TASKS AND EXERCISES
A: Name every recurring feature that the revision note on urban housing says all urban areas have.
B: Print the part of the revision note on urban housing from "Syllabus Edition" to "or central business district (CBD)".

EXCERPT
::::::::::
Syllabus Edition
First teaching 2025
First exams 2027
Housing (Cambridge (CIE) IGCSE Geography): Revision Note
Exam code: 0460 & 0976
Housing in urban areas
All urban areas have recurring features:
A central core or central business district (CBD)
Industrial areas—inner-city zone
Different residential districts—suburban zone
Outer zones of suburban expansion—urban fringe
All towns and cities tend to grow outward from a historic centre or core to an urban fringe
Availability and affordability of housing varies within all urban areas
Central core
This is the oldest part of a city with features such as:
The central business district (CBD) includes banks, retail shops, and commercial offices
Multi-storey development focuses on vertical growth instead of horizontal growth because of limited space
High-value land
Concentrated retail and office space
Low residential population
Inner-city zone
A 'frame' to the inner core, which developed as the core developed, with features such as:
Older, compact, terraced 'worker' housing to support a growing population density
Surrounded by older industrial areas
Available land increases with distance, so costs are reduced
Suburban zone
The main residential area that grew based on wealth, ethnicity, choice or government policy (e.g. social housing) with features such as:
Segregated residential zones
Semi- and detached housing with gardens
Tree-lined avenues and cul-de-sac
Smaller retail premises
Decreasing land costs but the size of the property increases with the distance
Urban fringe
These are the outer edges of the city, where:
Housing is grouped into estates, which increases 'spot' density
Some industrial land uses
Accessibility is best
In HICs housing is expensive in relation to general wages
Many families share one house or just a room
This creates opportunities for landlords to set high rents and no building maintenance (slum landlord)
::::::::::
GIVEN DATA
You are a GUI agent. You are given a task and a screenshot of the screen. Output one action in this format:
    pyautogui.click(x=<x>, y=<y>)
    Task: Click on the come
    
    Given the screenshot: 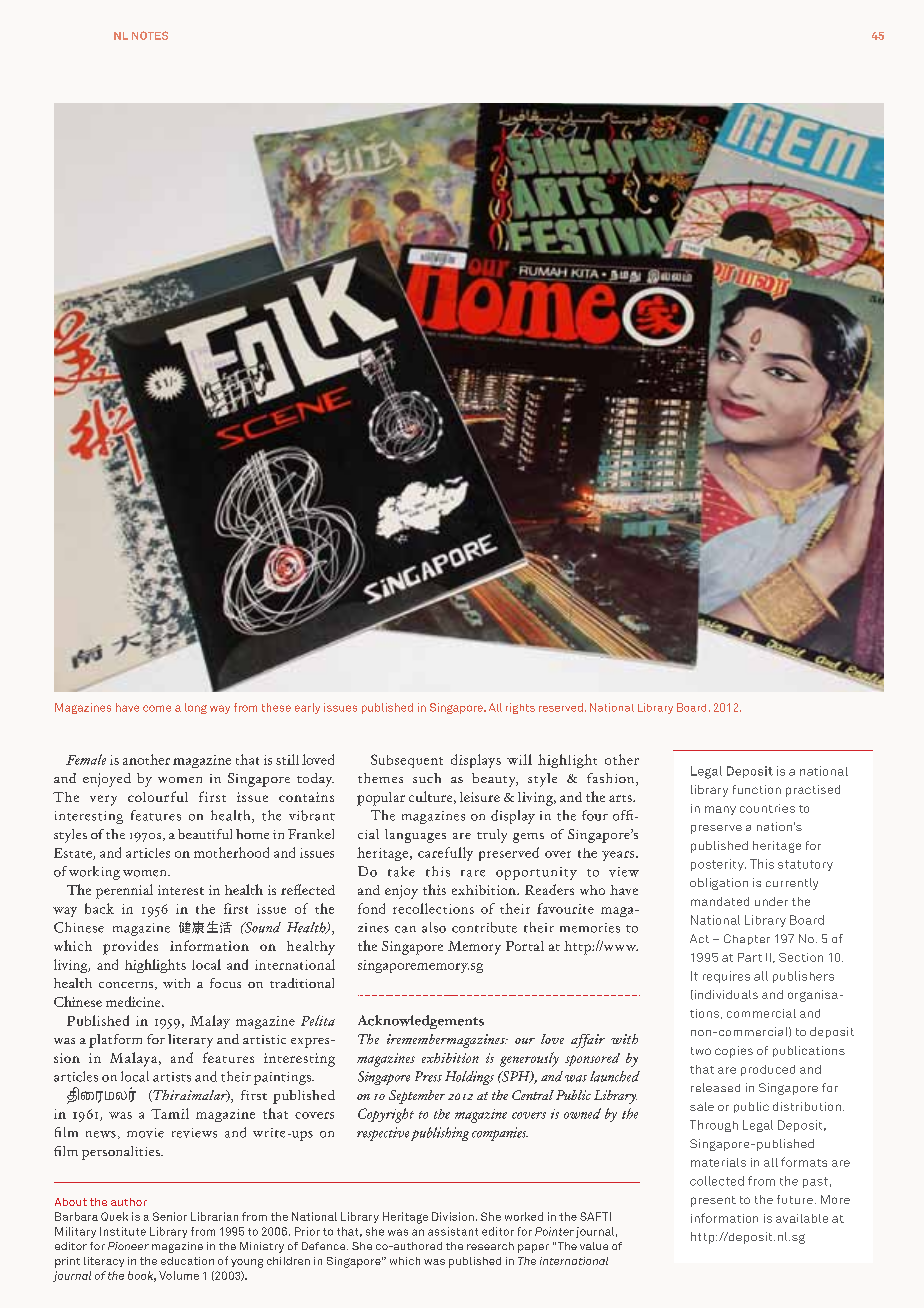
::::::::::
SOLUTION LIST
A:
- A central core or central business district (CBD)
- Industrial areas—inner-city zone
- Different residential districts—suburban zone
- Outer zones of suburban expansion—urban fringe

B:
Syllabus Edition
First teaching 2025
First exams 2027
Housing (Cambridge (CIE) IGCSE Geography): Revision Note
Exam code: 0460 & 0976
Housing in urban areas
All urban areas have recurring features:
A central core or central business district (CBD)